EXERCISE OBJECTIVE >> Update the data below by replacing every instance of "computer-use agent" with "screen automation agent" and leaving all other text as it is.

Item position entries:
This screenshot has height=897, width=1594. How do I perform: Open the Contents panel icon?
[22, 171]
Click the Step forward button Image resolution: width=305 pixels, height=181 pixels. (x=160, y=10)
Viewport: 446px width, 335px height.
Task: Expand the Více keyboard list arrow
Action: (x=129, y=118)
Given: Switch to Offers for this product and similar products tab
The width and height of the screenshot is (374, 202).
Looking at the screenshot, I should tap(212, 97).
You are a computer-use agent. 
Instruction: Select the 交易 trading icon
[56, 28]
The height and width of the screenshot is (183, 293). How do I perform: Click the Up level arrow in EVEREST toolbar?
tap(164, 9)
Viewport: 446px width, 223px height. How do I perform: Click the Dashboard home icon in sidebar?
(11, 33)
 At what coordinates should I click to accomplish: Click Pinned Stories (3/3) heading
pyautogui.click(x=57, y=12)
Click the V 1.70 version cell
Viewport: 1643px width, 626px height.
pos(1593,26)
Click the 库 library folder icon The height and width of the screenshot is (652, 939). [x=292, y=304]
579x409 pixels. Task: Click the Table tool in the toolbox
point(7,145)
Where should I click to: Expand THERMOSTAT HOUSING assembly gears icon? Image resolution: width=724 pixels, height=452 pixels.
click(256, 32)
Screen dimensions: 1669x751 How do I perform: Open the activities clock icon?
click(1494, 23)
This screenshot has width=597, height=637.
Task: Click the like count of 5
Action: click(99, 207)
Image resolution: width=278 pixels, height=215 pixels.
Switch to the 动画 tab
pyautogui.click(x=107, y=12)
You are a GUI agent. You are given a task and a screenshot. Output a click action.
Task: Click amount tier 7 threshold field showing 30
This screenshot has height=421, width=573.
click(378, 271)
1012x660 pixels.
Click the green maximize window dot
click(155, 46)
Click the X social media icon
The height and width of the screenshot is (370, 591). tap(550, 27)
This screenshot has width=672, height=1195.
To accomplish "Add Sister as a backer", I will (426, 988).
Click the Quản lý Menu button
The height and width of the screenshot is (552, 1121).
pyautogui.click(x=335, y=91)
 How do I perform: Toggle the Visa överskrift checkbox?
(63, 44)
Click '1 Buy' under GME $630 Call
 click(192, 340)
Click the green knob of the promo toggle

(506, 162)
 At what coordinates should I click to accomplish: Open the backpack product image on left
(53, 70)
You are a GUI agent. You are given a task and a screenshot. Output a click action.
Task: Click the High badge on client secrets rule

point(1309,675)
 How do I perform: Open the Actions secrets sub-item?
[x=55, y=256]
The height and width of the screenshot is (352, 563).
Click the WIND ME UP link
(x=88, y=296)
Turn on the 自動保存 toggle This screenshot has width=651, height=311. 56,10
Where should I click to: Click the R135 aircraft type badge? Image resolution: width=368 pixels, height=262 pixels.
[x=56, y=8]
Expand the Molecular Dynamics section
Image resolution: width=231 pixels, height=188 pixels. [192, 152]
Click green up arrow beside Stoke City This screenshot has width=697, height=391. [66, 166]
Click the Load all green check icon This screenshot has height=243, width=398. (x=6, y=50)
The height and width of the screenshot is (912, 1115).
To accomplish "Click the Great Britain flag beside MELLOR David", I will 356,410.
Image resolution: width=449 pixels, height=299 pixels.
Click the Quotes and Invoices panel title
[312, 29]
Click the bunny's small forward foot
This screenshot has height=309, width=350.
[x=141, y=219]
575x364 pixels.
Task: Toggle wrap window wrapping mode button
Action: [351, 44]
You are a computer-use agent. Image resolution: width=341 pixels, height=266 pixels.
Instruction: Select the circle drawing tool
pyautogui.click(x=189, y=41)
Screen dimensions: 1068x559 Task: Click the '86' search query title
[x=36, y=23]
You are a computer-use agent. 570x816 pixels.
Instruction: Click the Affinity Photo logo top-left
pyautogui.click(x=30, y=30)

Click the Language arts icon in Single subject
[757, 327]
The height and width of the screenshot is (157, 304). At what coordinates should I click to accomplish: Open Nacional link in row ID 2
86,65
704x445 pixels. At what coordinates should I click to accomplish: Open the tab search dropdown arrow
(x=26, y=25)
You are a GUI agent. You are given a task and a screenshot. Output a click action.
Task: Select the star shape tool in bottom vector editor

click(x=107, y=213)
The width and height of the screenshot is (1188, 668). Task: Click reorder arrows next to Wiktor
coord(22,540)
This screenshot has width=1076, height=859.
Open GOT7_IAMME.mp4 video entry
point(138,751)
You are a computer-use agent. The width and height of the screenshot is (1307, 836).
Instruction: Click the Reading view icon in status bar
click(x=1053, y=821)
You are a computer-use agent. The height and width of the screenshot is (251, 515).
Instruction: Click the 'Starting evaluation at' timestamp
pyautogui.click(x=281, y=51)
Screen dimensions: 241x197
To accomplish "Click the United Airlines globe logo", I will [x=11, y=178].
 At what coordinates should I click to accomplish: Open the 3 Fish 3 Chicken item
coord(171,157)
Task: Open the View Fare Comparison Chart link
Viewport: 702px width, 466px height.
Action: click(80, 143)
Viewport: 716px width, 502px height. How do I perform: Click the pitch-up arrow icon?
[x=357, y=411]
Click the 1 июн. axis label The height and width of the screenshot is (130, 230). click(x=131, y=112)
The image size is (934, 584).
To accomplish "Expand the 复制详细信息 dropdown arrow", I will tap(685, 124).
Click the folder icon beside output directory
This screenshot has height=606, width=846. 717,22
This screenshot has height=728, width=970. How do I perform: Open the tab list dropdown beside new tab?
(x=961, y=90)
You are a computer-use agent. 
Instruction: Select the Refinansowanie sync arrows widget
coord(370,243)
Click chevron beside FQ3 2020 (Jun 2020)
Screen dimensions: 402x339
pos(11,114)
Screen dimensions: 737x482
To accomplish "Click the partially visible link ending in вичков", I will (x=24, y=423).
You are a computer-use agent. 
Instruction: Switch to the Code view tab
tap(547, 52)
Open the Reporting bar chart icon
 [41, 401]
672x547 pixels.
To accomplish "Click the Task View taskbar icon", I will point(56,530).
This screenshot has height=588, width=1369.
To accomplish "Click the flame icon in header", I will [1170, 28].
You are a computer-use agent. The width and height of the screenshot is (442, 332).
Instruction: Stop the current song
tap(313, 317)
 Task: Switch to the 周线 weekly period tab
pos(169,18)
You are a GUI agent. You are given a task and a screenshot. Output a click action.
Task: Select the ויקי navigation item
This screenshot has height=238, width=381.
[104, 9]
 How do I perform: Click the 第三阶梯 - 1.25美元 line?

FINAL RESULT >>
This screenshot has height=897, width=1594. How do I perform: Open the Contents panel icon?
[22, 171]
Click the Step forward button Image resolution: width=305 pixels, height=181 pixels. (x=160, y=10)
Viewport: 446px width, 335px height.
Task: Expand the Více keyboard list arrow
Action: (x=129, y=118)
Given: Switch to Offers for this product and similar products tab
The width and height of the screenshot is (374, 202).
Looking at the screenshot, I should tap(212, 97).
You are a screen automation agent. 
Instruction: Select the 交易 trading icon
[56, 28]
The height and width of the screenshot is (183, 293). How do I perform: Click the Up level arrow in EVEREST toolbar?
tap(164, 9)
Viewport: 446px width, 223px height. How do I perform: Click the Dashboard home icon in sidebar?
(11, 33)
 At what coordinates should I click to accomplish: Click Pinned Stories (3/3) heading
pyautogui.click(x=57, y=12)
Click the V 1.70 version cell
Viewport: 1643px width, 626px height.
pos(1593,26)
Click the 库 library folder icon The height and width of the screenshot is (652, 939). [x=292, y=304]
579x409 pixels. Task: Click the Table tool in the toolbox
point(7,145)
Where should I click to: Expand THERMOSTAT HOUSING assembly gears icon? Image resolution: width=724 pixels, height=452 pixels.
click(256, 32)
Screen dimensions: 1669x751 How do I perform: Open the activities clock icon?
click(1494, 23)
This screenshot has width=597, height=637.
Task: Click the like count of 5
Action: click(99, 207)
Image resolution: width=278 pixels, height=215 pixels.
Switch to the 动画 tab
pyautogui.click(x=107, y=12)
You are a GUI agent. You are given a task and a screenshot. Output a click action.
Task: Click amount tier 7 threshold field showing 30
This screenshot has height=421, width=573.
click(378, 271)
1012x660 pixels.
Click the green maximize window dot
click(155, 46)
Click the X social media icon
The height and width of the screenshot is (370, 591). tap(550, 27)
This screenshot has width=672, height=1195.
To accomplish "Add Sister as a backer", I will (426, 988).
Click the Quản lý Menu button
The height and width of the screenshot is (552, 1121).
pyautogui.click(x=335, y=91)
 How do I perform: Toggle the Visa överskrift checkbox?
(63, 44)
Click '1 Buy' under GME $630 Call
 click(192, 340)
Click the green knob of the promo toggle

(506, 162)
 At what coordinates should I click to accomplish: Open the backpack product image on left
(53, 70)
You are a GUI agent. You are given a task and a screenshot. Output a click action.
Task: Click the High badge on client secrets rule

point(1309,675)
 How do I perform: Open the Actions secrets sub-item?
[x=55, y=256]
The height and width of the screenshot is (352, 563).
Click the WIND ME UP link
(x=88, y=296)
Turn on the 自動保存 toggle This screenshot has width=651, height=311. 56,10
Where should I click to: Click the R135 aircraft type badge? Image resolution: width=368 pixels, height=262 pixels.
[x=56, y=8]
Expand the Molecular Dynamics section
Image resolution: width=231 pixels, height=188 pixels. [192, 152]
Click green up arrow beside Stoke City This screenshot has width=697, height=391. [66, 166]
Click the Load all green check icon This screenshot has height=243, width=398. (x=6, y=50)
The height and width of the screenshot is (912, 1115).
To accomplish "Click the Great Britain flag beside MELLOR David", I will 356,410.
Image resolution: width=449 pixels, height=299 pixels.
Click the Quotes and Invoices panel title
[312, 29]
Click the bunny's small forward foot
This screenshot has height=309, width=350.
[x=141, y=219]
575x364 pixels.
Task: Toggle wrap window wrapping mode button
Action: [351, 44]
You are a screen automation agent. Image resolution: width=341 pixels, height=266 pixels.
Instruction: Select the circle drawing tool
pyautogui.click(x=189, y=41)
Screen dimensions: 1068x559 Task: Click the '86' search query title
[x=36, y=23]
You are a screen automation agent. 570x816 pixels.
Instruction: Click the Affinity Photo logo top-left
pyautogui.click(x=30, y=30)

Click the Language arts icon in Single subject
[757, 327]
The height and width of the screenshot is (157, 304). At what coordinates should I click to accomplish: Open Nacional link in row ID 2
86,65
704x445 pixels. At what coordinates should I click to accomplish: Open the tab search dropdown arrow
(x=26, y=25)
You are a GUI agent. You are given a task and a screenshot. Output a click action.
Task: Select the star shape tool in bottom vector editor

click(x=107, y=213)
The width and height of the screenshot is (1188, 668). Task: Click reorder arrows next to Wiktor
coord(22,540)
This screenshot has width=1076, height=859.
Open GOT7_IAMME.mp4 video entry
point(138,751)
You are a screen automation agent. The width and height of the screenshot is (1307, 836).
Instruction: Click the Reading view icon in status bar
click(x=1053, y=821)
You are a screen automation agent. The height and width of the screenshot is (251, 515).
Instruction: Click the 'Starting evaluation at' timestamp
pyautogui.click(x=281, y=51)
Screen dimensions: 241x197
To accomplish "Click the United Airlines globe logo", I will [x=11, y=178].
 At what coordinates should I click to accomplish: Open the 3 Fish 3 Chicken item
coord(171,157)
Task: Open the View Fare Comparison Chart link
Viewport: 702px width, 466px height.
Action: click(80, 143)
Viewport: 716px width, 502px height. How do I perform: Click the pitch-up arrow icon?
[x=357, y=411]
Click the 1 июн. axis label The height and width of the screenshot is (130, 230). click(x=131, y=112)
The image size is (934, 584).
To accomplish "Expand the 复制详细信息 dropdown arrow", I will tap(685, 124).
Click the folder icon beside output directory
This screenshot has height=606, width=846. 717,22
This screenshot has height=728, width=970. How do I perform: Open the tab list dropdown beside new tab?
(x=961, y=90)
You are a screen automation agent. 
Instruction: Select the Refinansowanie sync arrows widget
coord(370,243)
Click chevron beside FQ3 2020 (Jun 2020)
Screen dimensions: 402x339
pos(11,114)
Screen dimensions: 737x482
To accomplish "Click the partially visible link ending in вичков", I will (x=24, y=423).
You are a screen automation agent. 
Instruction: Switch to the Code view tab
tap(547, 52)
Open the Reporting bar chart icon
 [41, 401]
672x547 pixels.
To accomplish "Click the Task View taskbar icon", I will point(56,530).
This screenshot has height=588, width=1369.
To accomplish "Click the flame icon in header", I will [1170, 28].
You are a screen automation agent. The width and height of the screenshot is (442, 332).
Instruction: Stop the current song
tap(313, 317)
 Task: Switch to the 周线 weekly period tab
pos(169,18)
You are a GUI agent. You are given a task and a screenshot. Output a click action.
Task: Select the ויקי navigation item
This screenshot has height=238, width=381.
[104, 9]
 How do I perform: Click the 第三阶梯 - 1.25美元 line?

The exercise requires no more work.